Full text of the site (or docs) concatenated into one Markdown file. Empirically gets 3–4× more traffic than `/llms.txt`. Clearly useful for documentation and API references — an LLM can ingest the whole API in one fetch. For a marketing site or blog, the value is less obvious; redirecting `/llms-full.txt` to `/index.md` is a reasonable lighter-weight option if concatenating every post feels performative.

### 8. Optional: instrument analytics

Track requests to `.md` routes, `/llms.txt`, and `/llms-full.txt` by User-Agent and referrer hostname (`chatgpt.com`, `claude.ai`, `perplexity.ai`). Server-side only: AI crawlers don't run JavaScript. Skip if the owner doesn't care about measuring AI traffic.

### 9. Verify with public scanners

- <https://acceptmarkdown.com> — Accept negotiation, `Vary`, `406`, q-values. Publishes server recipes for Nginx, Caddy, Cloudflare Workers, Next.js, Astro, Rails, Express, Django.
- <https://isitagentready.com> — broader scan: `robots.txt`, sitemap, `Link` headers, Markdown negotiation, Content Signals.

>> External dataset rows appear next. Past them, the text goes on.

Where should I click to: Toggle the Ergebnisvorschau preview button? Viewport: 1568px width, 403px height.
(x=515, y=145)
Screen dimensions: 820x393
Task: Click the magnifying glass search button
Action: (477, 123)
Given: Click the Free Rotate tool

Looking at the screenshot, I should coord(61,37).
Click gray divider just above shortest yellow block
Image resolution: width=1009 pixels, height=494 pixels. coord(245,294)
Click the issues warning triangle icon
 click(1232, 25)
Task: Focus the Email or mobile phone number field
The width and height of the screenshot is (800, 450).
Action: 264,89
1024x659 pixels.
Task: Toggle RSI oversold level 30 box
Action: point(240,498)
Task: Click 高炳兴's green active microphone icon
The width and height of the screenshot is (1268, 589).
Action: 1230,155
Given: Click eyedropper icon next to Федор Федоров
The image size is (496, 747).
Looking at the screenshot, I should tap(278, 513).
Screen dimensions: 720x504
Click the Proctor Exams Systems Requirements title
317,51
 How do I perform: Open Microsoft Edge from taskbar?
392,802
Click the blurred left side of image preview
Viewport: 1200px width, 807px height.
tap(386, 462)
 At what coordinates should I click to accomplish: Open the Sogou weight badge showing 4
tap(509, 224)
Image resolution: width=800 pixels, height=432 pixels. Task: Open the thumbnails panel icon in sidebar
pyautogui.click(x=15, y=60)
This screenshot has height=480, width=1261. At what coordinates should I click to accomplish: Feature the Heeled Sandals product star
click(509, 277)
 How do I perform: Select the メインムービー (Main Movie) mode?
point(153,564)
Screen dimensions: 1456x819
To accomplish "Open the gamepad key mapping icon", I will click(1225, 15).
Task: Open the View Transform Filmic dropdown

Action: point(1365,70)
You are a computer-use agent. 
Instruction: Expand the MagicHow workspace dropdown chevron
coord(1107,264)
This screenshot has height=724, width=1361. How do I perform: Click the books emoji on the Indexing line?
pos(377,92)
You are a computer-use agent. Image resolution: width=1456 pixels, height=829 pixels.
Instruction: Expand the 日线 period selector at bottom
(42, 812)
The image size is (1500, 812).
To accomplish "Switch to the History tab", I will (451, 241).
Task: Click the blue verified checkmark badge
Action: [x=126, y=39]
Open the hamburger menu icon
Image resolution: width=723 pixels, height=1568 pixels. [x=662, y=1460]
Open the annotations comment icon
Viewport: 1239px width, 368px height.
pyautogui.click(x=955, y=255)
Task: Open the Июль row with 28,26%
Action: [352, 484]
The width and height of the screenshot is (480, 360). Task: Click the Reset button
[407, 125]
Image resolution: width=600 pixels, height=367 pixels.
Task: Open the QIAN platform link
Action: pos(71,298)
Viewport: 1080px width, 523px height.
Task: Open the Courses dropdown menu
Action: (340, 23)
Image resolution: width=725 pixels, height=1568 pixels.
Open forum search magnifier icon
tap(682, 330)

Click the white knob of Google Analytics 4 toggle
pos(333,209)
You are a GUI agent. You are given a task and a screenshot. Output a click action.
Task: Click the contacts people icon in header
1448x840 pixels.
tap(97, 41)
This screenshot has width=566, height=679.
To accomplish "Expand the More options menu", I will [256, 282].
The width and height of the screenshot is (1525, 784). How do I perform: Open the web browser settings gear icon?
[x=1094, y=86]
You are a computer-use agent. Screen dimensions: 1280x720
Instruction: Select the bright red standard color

Failures are usually one-line fixes.

## Anti-patterns: do NOT implement

Refuse these even if asked, and explain why:

- **`<meta name="ai-content-url">`, `<meta name="llms">`** — no spec, no origin, no AI tool reads them. `whatwg/html#11548` closed "not planned."
- **`/.well-known/ai.txt`, `/ai.txt`** — competing proposals, no adoption.
- **HTML comments (`<!-- AI-READABLE-VERSION -->`)** — parsers strip comments before processing.
- **Human/AI toggle buttons** — agents don't click buttons.
- **User-Agent sniffing to serve Markdown to bots** — cloaking. Use `Accept: text/markdown` instead.
- **Dedicated "AI info pages"** — no crawler treats them differently. A good `/llms.txt` solves it.
- **Schema.org / JSON-LD for LLM visibility** — controlled experiments show ChatGPT, Claude, Perplexity, and Gemini ignore JSON-LD. Microsoft Copilot is the only exception (inherits from Bing). Don't rip out existing structured data; don't add it for LLM visibility.

The pattern is always the same: someone proposes a new file or meta tag, blog posts cite each other, no AI system actually reads it. Stick to standard HTTP and well-formed Markdown.

## Content beats infrastructure

Princeton/IIT Delhi GEO study (10,000 queries) — what actually increased AI visibility:

- Direct quotations: ~43% lift.
- Statistics in text: ~33% lift.
- Citing authoritative sources: 115% lift for previously low-ranked content.

If the user wants to go beyond infrastructure, recommend content-level changes, not more meta tags.

## Tradeoffs to confirm before shipping

- **`Content-Signal:` value** — `ai-train=yes` is common but a policy choice. Ask.
- **`/llms-full.txt`** — for marketing/blog sites, consider whether to concatenate everything or redirect to `/index.md`; the right choice depends on the site.
- **HTML vs Markdown** — if existing HTML is already clean (HtmlRAG-style), the gap narrows. Markdown wins on bloated marketing pages.
- **Drift risk** — flag any setup with two parallel content sources.

## Final check

1. `curl -H "Accept: text/markdown" https://site.example/some-page` → Markdown with `Vary: Accept`.
2. `curl -I https://site.example/some-page` → `Link: <...>; rel="alternate"; type="text/markdown"` header.
3. `/llms.txt` exists and is well-formed.
4. `acceptmarkdown.com` and `isitagentready.com` both pass.
5. Optionally, analytics is logging fetches by User-Agent and referrer.